Grant Spotlight: Youth Orchestra Los Angeles

November 9, 2016

YOLA

Each week at three sites around Los Angeles, almost 800 students gather to play music.

They’re all part of Youth Orchestra Los Angeles (YOLA), an initiative of the Los Angeles Philharmonic that’s been providing underserved youth with a robust music education program for a decade.

“YOLA is as much a social program as it is a music program,” said Gretchen Nielsen, Director of Educational Initiatives at the LA Phil. Begun in 2007 with a single site at the EXPO Center in South LA in partnership with the Harmony Project, it’s modeled after El Sistema, the world-renowned Venezuelan music education system from which the LA Phil’s dynamic Music Director Gustavo Dudamel hails. A second site at Heart of Los Angeles opened in 2010, and a third opened in 2014 at the Los Angeles County High School for the Arts.

It’s a very intensive program, with students in programming 15-18 hours a week. But all that work pays off. YOLA musicians have played on the biggest stages in the world—including the Super Bowl Halftime Show with Coldplay in February 2016.

“They’ve performed on the stages of Walt Disney Concert Hall and the Hollywood Bowl several times, sometimes accompanying the most amazing artists across genres,” said Nielsen. Indeed, they’ve backed stars like Juanes, Gloria Estefan, Journey, and Stevie Wonder. They’ve also worked with the biggest stars of the classical music world including conductors Sir Simon Rattle and Marin Alsop, violinist Hilary Hahn, pianist Emanuel Ax, and of course, Gustavo Dudamel himself.

Some YOLA students have even toured internationally with the LA Phil. “In 2013 we started bringing students on tour with the LA Phil, when they do special projects in conjunction with music education programs. They start seeing other students like them in other places, striving in the same way, and that really became apparent when we brought together students from other El-Sistema-inspired programs.”

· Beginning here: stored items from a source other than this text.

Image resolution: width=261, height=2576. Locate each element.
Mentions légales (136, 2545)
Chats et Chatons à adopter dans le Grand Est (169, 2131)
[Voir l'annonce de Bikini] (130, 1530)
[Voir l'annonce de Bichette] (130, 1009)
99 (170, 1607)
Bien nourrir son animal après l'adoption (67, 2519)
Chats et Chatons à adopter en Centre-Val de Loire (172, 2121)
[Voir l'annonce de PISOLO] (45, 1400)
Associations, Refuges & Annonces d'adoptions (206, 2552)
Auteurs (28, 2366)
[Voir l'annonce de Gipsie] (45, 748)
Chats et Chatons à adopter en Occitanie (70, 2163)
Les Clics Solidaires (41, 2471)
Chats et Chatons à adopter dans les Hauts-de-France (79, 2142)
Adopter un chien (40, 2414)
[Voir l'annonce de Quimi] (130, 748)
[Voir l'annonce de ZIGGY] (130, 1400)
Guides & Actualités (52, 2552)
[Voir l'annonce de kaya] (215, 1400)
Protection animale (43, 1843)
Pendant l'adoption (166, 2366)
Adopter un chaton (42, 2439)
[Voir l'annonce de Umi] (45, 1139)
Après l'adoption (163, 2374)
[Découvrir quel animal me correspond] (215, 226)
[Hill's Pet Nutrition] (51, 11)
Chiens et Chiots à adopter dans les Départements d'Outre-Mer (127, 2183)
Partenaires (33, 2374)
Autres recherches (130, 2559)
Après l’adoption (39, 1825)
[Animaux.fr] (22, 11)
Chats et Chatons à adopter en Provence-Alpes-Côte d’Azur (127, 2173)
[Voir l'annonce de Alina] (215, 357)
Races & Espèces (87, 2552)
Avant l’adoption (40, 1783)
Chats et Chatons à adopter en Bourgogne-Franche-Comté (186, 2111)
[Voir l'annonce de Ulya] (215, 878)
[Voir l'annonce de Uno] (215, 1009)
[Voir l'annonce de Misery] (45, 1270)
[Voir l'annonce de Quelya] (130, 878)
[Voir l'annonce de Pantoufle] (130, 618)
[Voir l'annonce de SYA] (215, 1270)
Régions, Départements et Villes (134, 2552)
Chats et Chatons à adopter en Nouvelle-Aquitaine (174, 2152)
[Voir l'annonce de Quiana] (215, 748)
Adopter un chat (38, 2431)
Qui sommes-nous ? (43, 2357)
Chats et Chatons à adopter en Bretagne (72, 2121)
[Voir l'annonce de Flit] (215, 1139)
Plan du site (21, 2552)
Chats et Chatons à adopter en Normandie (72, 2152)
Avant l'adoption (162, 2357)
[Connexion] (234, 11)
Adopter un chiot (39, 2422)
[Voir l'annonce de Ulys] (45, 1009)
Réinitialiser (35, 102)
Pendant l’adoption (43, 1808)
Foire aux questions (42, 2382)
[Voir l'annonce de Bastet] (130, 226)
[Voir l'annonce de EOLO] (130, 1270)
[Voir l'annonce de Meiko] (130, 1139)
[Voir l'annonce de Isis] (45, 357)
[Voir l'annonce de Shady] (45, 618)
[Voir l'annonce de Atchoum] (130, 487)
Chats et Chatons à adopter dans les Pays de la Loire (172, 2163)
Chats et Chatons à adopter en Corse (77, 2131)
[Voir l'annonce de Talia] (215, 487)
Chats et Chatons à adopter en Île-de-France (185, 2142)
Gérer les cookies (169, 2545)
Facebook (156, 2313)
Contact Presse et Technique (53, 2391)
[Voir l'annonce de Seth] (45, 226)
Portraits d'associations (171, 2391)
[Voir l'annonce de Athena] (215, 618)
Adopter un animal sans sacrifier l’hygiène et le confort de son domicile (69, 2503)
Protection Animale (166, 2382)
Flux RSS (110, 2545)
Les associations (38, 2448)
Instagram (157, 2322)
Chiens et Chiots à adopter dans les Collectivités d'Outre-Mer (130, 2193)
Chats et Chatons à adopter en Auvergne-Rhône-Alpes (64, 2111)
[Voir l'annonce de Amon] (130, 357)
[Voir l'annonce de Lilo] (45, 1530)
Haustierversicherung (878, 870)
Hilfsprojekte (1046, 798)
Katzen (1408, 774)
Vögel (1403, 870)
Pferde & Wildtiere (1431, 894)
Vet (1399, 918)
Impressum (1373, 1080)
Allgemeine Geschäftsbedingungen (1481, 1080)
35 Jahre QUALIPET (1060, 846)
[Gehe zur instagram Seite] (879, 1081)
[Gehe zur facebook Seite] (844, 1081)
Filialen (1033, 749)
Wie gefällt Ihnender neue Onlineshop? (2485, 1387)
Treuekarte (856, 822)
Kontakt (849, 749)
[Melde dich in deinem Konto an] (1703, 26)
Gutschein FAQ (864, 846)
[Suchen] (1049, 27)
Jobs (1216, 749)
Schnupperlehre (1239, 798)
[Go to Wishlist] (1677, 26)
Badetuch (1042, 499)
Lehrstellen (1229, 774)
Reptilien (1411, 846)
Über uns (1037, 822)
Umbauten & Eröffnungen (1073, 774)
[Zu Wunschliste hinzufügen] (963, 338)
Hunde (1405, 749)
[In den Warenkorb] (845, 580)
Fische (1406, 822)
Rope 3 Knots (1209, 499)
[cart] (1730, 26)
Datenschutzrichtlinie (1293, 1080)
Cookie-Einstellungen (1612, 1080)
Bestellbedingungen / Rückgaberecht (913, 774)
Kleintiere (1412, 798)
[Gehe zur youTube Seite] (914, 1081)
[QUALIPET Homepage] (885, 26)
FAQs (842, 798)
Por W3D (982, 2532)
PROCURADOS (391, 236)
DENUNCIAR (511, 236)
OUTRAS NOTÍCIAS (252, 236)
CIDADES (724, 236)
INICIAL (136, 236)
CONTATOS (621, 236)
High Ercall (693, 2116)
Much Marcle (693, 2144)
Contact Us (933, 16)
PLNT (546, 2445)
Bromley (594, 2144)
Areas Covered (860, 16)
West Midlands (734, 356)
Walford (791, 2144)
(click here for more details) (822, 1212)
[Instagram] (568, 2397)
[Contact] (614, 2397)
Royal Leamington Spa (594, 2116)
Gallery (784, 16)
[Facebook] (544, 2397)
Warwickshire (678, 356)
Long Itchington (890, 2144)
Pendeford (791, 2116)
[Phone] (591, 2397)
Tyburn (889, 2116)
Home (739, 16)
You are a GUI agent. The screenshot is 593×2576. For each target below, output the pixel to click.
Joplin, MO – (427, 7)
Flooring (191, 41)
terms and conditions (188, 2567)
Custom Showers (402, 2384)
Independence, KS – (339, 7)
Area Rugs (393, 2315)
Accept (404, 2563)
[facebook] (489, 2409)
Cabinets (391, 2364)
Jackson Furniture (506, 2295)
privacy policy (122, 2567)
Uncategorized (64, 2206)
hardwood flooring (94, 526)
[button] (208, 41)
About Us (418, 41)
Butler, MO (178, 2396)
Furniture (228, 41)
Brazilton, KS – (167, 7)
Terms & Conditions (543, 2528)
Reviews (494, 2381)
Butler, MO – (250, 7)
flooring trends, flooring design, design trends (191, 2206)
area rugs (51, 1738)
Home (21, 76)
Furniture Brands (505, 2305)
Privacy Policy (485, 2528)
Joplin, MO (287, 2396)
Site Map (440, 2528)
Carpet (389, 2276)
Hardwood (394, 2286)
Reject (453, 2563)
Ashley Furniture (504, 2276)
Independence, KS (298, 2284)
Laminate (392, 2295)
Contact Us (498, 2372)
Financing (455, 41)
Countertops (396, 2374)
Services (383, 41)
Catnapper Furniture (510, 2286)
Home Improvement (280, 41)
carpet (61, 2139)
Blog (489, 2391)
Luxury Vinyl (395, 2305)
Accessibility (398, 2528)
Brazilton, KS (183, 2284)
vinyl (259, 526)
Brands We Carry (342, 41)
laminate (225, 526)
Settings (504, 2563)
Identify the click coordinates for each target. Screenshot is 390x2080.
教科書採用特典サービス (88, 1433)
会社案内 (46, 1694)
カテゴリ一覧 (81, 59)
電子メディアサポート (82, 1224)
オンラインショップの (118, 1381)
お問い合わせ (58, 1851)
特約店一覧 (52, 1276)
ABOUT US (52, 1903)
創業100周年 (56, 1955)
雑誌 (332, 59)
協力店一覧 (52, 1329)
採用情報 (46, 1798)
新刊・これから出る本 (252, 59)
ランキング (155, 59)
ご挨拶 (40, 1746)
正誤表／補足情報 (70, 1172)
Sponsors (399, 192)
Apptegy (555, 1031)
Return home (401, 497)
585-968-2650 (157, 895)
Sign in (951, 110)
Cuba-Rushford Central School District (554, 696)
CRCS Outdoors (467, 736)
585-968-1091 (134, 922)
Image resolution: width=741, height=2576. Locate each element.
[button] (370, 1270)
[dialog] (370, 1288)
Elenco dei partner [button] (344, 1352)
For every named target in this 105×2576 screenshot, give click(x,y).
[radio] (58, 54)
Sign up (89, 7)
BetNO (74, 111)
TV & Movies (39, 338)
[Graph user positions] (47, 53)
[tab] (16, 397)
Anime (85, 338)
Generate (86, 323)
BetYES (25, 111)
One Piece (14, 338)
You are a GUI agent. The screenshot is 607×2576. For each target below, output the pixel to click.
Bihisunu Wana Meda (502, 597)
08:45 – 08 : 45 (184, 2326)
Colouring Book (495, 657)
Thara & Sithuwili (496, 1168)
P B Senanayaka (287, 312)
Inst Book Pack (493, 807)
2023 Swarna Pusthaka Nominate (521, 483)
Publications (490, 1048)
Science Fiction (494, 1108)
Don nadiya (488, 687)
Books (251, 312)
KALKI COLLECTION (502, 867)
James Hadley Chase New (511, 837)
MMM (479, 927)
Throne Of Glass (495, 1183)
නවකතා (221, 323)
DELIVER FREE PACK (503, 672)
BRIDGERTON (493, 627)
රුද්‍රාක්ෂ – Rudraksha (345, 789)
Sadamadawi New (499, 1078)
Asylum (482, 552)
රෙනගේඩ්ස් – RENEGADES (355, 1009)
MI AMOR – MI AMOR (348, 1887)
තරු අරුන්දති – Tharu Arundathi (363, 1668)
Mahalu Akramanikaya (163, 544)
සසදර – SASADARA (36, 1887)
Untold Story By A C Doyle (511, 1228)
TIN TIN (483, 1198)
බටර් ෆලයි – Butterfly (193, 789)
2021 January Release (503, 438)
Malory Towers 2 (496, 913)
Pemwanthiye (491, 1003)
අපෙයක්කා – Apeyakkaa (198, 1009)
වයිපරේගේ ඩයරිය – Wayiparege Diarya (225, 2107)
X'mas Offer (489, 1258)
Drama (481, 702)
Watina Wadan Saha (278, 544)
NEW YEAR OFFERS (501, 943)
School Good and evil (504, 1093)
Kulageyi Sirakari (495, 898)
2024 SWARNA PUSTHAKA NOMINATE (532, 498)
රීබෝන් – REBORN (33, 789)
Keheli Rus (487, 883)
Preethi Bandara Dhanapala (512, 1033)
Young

To celebrate the program’s tenth anniversary, YOLA also had a tour of its own. 80 of the most advanced students from each of the three sites traveled up the West Coast to share their history and accomplishments.

Nana Ampofo, a 9th grader at the Los Angeles County High School for the Arts and a student at YOLA at Heart of Los Angeles (HOLA), has played bass in multiple YOLA orchestras and ensembles for three years and joined them on tour. “YOLA hasn’t only taken me places, but it’s also given me a new mindset of what it means to be a community, and how music is bringing everyone together,” she said.

Through all this, YOLA musicians have had many opportunities to bond with LA Phil and other professional orchestra musicians. Through “side-by-side” rehearsals and performances, in which the students and professionals perform together, they’ve found motivation in each other.

“They love getting to know one another through music,” said Nielsen. “In particular for the LA Phil musicians, it’s being able to connect to something that they know is deeply important to their music director, and to the LA Phil. It has built relationships that have lasted over time.”

Nielsen has watched mentorships develop, with some LA Phil musicians even giving students ongoing private lessons. “At one side-by-side we did with the LA Phil one of our musicians, who is now studying at San Francisco Conservatory, was sitting beside our Concertmaster Martin Chalifour,” she said. “His advice was instrumental in her choosing to go to conservatory, and how she’s approached learning the violin and viola.” She appreciates the mutual benefit both parties receive. “I think those side-by-side moments are just as important for the students as they are for the musicians because it brings them closer to their younger selves. There’s a deep connection there.”

Students also bond with the teaching artists that work with them each week. “The teachers at YOLA bring a new perspective,” said Ampofo. “They make sure no matter how different you learn, everyone’s on the same page. They’re teaching us not only how to read the music, but also how to become a better person.”

In the coming years, Nielsen wants to grow even further. “There’s a lot of demand. We have waiting lists at every site.” She sees a lot of opportunity to create a more formalized program that develops students for collegiate music programs or conservatory training, giving them more mentorship opportunities, private lessons, and preparing them for applications and auditions.

This all is in service of Nielsen’s biggest goal. “We want to create a pipeline of YOLA students that will one day make it into the LA Phil. That’s the big dream.”